> PROBLEM REQUIREMENTS:
The lines from the start of the records through the one containing "About (611, 37)" are to be transcribed exactly, and nothing else.

+++ MATERIAL FOR THIS EXERCISE

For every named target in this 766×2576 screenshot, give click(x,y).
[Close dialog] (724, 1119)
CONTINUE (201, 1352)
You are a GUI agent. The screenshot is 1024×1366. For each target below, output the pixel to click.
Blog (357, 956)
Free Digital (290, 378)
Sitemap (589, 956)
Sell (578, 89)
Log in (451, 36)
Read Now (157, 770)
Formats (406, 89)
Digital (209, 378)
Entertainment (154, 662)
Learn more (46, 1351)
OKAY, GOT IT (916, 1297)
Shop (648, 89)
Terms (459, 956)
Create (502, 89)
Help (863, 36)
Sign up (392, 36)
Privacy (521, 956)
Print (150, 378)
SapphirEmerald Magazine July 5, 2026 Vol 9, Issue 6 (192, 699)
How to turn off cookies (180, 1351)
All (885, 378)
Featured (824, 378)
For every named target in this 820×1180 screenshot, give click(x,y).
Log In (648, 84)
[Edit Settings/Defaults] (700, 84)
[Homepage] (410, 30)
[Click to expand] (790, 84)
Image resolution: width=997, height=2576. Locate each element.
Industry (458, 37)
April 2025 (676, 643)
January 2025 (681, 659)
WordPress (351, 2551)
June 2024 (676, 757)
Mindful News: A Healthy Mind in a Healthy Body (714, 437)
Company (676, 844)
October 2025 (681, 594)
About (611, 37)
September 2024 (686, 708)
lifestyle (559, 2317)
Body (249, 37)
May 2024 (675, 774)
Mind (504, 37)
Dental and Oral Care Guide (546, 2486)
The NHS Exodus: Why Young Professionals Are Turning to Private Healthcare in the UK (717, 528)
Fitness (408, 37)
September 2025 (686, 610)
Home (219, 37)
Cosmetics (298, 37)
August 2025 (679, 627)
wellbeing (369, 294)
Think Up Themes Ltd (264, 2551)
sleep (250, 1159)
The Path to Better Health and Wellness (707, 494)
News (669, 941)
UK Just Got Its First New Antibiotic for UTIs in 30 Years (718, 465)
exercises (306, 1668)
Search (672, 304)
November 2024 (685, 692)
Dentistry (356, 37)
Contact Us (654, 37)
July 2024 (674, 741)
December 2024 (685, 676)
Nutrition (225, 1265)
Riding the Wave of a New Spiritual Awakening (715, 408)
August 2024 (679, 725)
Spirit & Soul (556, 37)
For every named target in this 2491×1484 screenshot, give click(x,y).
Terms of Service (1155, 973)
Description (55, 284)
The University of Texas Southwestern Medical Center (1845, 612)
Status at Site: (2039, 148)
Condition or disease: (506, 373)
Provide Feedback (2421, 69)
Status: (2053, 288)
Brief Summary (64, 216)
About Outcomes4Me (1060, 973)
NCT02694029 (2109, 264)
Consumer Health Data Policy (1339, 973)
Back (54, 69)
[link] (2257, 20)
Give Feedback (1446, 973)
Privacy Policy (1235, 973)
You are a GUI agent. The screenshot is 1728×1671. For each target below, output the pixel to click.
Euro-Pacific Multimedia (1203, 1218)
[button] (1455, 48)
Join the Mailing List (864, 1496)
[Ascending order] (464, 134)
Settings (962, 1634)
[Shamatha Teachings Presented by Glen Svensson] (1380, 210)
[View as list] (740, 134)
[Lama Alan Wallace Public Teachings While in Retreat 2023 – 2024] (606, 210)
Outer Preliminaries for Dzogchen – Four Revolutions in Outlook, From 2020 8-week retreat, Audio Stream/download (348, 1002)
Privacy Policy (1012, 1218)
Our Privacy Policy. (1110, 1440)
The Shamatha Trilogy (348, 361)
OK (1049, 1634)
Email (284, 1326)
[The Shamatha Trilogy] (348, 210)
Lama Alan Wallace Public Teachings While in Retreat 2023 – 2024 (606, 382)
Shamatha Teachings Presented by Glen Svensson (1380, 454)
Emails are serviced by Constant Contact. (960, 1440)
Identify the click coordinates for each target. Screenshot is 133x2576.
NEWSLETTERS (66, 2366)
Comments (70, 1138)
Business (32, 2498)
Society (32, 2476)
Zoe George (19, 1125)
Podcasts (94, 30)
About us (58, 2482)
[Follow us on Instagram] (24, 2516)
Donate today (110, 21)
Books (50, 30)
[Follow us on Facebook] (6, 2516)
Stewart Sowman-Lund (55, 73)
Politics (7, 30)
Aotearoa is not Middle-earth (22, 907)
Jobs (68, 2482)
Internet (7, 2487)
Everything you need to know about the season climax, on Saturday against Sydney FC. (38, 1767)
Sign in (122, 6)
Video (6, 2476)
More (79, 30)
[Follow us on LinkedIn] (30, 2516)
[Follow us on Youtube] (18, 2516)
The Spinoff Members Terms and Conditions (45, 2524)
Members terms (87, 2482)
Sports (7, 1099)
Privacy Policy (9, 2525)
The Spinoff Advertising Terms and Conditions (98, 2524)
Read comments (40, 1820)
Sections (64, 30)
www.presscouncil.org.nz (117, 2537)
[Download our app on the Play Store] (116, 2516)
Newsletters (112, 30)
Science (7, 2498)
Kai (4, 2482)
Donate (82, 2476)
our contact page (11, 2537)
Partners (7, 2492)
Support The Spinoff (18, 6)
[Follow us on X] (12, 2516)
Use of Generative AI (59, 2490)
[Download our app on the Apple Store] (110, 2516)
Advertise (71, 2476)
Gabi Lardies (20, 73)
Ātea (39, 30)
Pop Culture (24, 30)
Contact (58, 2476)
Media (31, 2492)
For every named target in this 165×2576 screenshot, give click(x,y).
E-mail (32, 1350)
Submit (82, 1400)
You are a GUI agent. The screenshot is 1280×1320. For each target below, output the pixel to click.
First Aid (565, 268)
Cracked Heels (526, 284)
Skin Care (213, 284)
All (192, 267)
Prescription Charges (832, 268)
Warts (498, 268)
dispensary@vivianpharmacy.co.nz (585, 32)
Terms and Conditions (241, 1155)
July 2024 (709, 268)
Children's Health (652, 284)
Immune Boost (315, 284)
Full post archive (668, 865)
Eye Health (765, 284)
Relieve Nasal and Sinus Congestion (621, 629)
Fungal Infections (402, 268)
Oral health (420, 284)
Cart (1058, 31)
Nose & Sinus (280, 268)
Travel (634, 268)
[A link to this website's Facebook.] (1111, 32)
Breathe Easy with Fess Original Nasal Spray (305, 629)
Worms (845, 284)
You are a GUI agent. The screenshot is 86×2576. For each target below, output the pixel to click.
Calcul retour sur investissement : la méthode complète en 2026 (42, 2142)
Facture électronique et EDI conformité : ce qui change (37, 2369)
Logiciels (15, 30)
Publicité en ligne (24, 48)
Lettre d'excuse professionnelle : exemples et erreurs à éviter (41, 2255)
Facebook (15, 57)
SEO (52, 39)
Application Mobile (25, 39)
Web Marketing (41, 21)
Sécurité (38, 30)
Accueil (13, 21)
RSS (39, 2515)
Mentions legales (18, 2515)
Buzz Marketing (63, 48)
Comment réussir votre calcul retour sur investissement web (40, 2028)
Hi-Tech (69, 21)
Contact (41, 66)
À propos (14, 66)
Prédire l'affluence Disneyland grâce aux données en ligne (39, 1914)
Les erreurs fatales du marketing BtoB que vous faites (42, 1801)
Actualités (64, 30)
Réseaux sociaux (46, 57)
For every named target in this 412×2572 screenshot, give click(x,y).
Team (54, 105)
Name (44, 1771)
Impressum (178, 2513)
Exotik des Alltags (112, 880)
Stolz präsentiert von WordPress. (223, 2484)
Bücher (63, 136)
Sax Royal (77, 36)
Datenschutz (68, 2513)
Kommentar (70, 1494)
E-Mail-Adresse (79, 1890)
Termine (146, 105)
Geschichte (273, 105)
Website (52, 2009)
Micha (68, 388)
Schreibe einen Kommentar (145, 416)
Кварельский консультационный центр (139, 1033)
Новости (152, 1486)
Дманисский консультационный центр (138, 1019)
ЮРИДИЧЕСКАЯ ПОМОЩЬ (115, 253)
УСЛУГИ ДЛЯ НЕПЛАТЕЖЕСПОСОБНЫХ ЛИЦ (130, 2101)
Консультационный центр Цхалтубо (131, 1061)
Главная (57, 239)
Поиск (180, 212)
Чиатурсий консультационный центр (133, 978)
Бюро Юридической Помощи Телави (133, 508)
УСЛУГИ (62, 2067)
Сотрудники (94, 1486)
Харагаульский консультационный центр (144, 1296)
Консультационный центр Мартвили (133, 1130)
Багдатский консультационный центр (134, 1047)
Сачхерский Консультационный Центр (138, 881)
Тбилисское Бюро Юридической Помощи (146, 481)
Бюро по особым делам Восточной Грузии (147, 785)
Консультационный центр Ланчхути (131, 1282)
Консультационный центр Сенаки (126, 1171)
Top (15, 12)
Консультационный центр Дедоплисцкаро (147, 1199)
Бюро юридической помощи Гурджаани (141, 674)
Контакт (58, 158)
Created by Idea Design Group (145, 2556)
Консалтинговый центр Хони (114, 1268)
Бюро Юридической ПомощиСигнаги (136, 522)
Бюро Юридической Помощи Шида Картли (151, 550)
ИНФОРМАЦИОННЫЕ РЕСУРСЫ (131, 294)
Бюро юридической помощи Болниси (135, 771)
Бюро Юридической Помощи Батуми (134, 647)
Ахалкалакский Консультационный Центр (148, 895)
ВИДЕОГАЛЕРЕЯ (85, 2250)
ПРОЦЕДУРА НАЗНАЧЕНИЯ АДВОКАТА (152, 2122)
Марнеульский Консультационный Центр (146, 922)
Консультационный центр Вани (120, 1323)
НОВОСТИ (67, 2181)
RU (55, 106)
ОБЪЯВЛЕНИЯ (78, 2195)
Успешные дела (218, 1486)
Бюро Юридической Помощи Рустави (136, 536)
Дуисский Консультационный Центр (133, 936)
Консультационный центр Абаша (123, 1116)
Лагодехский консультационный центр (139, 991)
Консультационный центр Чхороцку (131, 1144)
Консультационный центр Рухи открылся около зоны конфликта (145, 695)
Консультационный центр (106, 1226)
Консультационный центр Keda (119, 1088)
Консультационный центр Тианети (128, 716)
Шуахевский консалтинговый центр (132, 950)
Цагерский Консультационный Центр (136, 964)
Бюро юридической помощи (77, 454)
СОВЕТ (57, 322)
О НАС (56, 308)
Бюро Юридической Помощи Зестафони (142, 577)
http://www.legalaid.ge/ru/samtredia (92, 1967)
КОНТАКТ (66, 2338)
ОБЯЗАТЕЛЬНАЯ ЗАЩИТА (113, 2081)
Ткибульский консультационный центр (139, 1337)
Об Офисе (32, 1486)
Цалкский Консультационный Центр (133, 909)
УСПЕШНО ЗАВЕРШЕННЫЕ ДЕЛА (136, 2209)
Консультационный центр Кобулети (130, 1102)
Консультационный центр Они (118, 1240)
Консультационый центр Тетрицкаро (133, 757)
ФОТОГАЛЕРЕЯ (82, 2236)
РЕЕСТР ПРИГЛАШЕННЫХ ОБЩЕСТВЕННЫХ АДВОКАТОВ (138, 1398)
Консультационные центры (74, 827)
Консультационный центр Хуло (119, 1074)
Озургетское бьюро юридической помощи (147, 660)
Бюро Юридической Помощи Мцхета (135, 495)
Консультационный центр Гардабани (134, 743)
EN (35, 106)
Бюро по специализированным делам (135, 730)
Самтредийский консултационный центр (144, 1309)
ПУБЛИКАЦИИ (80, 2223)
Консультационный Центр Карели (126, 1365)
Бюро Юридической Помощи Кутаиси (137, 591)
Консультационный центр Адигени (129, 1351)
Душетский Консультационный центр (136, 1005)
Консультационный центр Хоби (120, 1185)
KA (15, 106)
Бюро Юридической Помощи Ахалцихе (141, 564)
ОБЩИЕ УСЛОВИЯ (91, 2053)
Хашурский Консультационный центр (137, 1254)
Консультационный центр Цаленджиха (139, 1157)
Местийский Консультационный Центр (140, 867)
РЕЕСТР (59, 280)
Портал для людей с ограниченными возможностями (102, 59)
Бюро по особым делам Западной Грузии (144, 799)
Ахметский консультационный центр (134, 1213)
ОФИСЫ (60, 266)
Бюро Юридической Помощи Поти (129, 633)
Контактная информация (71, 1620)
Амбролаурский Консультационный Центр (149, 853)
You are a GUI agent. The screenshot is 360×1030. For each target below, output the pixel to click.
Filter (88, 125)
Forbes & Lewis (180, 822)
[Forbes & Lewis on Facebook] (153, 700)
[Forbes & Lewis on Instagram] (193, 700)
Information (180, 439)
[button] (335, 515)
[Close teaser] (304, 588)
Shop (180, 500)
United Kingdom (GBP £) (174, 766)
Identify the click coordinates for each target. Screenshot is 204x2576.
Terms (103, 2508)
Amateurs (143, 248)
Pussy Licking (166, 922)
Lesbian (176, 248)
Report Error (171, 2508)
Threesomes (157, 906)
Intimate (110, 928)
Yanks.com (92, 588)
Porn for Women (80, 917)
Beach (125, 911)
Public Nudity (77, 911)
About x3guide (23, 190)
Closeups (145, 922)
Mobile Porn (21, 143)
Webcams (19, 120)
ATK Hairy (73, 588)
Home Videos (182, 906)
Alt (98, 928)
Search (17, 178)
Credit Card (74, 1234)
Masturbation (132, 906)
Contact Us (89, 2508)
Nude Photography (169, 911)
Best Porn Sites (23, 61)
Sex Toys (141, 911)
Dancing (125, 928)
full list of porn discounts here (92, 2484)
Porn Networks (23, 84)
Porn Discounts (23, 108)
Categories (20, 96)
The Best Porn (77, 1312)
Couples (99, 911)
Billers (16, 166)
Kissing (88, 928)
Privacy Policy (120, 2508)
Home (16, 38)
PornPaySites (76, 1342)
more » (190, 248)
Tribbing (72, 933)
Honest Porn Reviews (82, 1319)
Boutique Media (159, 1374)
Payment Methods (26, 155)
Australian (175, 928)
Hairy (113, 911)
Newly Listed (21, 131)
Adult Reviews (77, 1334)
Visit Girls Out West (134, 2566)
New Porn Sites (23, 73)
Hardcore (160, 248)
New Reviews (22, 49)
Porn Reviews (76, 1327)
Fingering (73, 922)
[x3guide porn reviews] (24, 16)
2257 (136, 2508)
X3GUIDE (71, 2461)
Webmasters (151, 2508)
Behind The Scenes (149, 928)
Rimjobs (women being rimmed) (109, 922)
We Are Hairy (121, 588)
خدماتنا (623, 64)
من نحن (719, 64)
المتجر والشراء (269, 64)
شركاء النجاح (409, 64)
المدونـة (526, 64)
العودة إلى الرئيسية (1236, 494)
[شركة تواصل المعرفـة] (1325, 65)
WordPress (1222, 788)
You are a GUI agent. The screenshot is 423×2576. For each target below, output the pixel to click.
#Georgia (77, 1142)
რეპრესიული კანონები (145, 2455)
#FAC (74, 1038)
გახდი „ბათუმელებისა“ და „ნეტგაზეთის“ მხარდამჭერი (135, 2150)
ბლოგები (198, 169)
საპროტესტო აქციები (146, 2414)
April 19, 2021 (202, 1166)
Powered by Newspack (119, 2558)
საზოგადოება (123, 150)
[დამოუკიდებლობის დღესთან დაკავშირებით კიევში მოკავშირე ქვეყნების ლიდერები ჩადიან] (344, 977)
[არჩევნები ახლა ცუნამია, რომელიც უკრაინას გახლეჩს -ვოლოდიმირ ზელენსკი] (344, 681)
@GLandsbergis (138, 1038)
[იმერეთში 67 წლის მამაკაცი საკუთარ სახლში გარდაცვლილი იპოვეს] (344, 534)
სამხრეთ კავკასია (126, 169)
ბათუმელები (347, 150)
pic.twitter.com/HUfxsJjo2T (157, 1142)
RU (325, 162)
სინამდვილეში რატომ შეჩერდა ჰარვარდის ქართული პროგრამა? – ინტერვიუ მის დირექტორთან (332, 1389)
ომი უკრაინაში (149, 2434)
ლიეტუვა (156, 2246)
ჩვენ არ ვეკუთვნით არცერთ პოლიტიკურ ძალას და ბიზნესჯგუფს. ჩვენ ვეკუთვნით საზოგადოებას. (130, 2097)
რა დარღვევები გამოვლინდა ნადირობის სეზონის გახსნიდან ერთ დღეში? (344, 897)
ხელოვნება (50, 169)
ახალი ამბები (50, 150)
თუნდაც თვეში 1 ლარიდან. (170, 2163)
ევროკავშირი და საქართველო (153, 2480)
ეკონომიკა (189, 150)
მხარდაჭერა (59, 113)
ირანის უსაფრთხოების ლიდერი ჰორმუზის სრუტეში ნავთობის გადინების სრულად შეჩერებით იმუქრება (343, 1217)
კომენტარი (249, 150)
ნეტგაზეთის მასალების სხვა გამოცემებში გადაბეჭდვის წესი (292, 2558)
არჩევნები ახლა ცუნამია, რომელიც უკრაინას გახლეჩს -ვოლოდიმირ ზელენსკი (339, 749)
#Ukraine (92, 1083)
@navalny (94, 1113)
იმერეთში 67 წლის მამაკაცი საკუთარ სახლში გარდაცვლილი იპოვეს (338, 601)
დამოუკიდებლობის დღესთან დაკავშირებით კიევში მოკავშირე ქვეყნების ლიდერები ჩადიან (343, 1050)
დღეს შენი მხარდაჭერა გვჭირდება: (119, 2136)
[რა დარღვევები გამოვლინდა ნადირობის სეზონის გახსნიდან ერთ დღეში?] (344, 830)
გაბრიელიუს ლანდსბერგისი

++++++

> WRITTEN RESPONSE:
For every named target in this 766×2576 screenshot, give click(x,y).
[Close dialog] (724, 1119)
CONTINUE (201, 1352)
You are a GUI agent. The screenshot is 1024×1366. For each target below, output the pixel to click.
Blog (357, 956)
Free Digital (290, 378)
Sitemap (589, 956)
Sell (578, 89)
Log in (451, 36)
Read Now (157, 770)
Formats (406, 89)
Digital (209, 378)
Entertainment (154, 662)
Learn more (46, 1351)
OKAY, GOT IT (916, 1297)
Shop (648, 89)
Terms (459, 956)
Create (502, 89)
Help (863, 36)
Sign up (392, 36)
Privacy (521, 956)
Print (150, 378)
SapphirEmerald Magazine July 5, 2026 Vol 9, Issue 6 (192, 699)
How to turn off cookies (180, 1351)
All (885, 378)
Featured (824, 378)
For every named target in this 820×1180 screenshot, give click(x,y).
Log In (648, 84)
[Edit Settings/Defaults] (700, 84)
[Homepage] (410, 30)
[Click to expand] (790, 84)
Image resolution: width=997, height=2576. Locate each element.
Industry (458, 37)
April 2025 (676, 643)
January 2025 (681, 659)
WordPress (351, 2551)
June 2024 (676, 757)
Mindful News: A Healthy Mind in a Healthy Body (714, 437)
Company (676, 844)
October 2025 (681, 594)
About (611, 37)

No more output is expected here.